Hypersmurf said:
Timeless Body doesn't need to make you young again if you're still young when you reach that level.
Reincarnate makes your body young again; Timeless Body can make it so your body never stops being young in the first place.
Via Timeless Body, you can die of old age when your body is still that of a young adult. Reincarnate doesn't make your spirit young again - you retain your memories, etc. If you'd gained increases to mental abilities through aging before being reincarnated, you would retain those increases in your new body.
So why should Reincarnate's 'old creature in a young body' behave differently to Timeless Body's 'old creature in a young body'?
-Hyp.
I think the basic arguement is that Timeless Body and it's ilk clearly spell out what happens; You stop taking aging penalties (note, the monk/druid version, at least, does NOT say you remain physically young, just that you can't be magically aged and don't take aging penalties), but you still drop dead at your maximum age. Reincarenate does not refer to Timeless body or it's ilk - it just says it puts you in a young adult body. No mention of how much longer you have. No clear mention of what this means to aging bonuses. It's not clear in the RAW.
I suspect those who see Reincarenate as a viable method of immortality look at "
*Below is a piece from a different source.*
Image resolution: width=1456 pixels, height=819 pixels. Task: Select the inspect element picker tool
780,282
young adult body" and think: Hey, I've gone from being a 355 year Venerable elf to a 50 year old Dwarf; cool! I've got another 200 years before I hit the Venerable category again! I can do this later, too, to be young yet again!" - it's a young adult body, and most the age-related troubles that kill people in real life are due to body breakdown. It makes perfect sense that switching to a young adult body every now and again makes for effective agelessness.
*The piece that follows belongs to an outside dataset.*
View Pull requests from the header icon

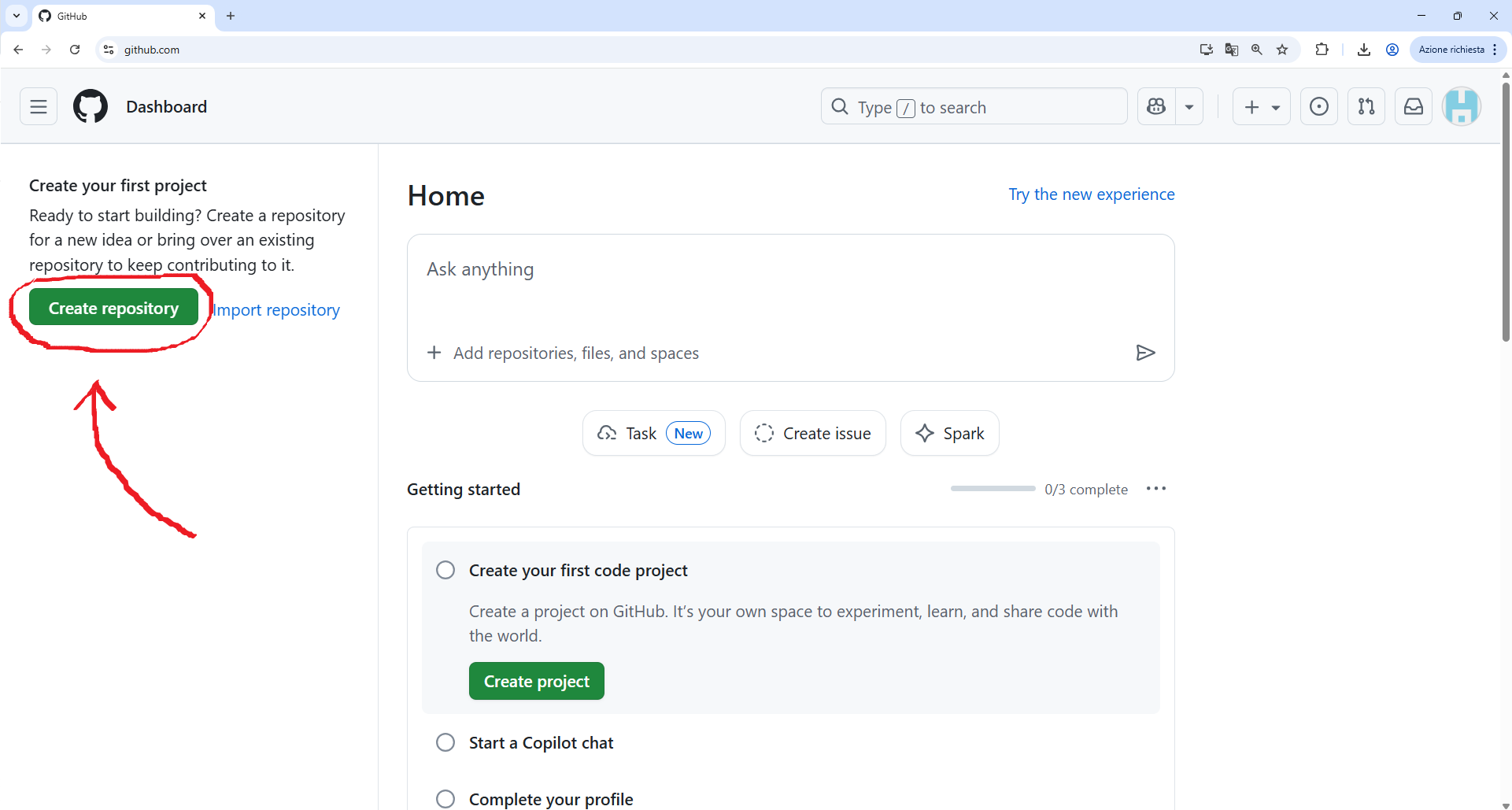(x=1366, y=106)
I suspect those who see Reincarnate as a non-viable method of immortatity look at "young adult
body", look through the Reincarnate desciprtion, look at "similar cases" such as the Monk/Druid Timeless Body, note that they call out that you still die when you hit your max age, don't see anything in the Reincarnate description that says you now are treated as being age X, and say - sorry, you're still 350 years old. You'll be dead in seven more, with the rolls I made, even though you're now in the body of a 50 year old dwarf.
Of course, even with the first interpertation, it's still not true immortality. There's always that pesky "other" at the end for an annoyed DM. "Wait, what do you mean I was reincarnated as a Homonculus? I'm a Fighter!"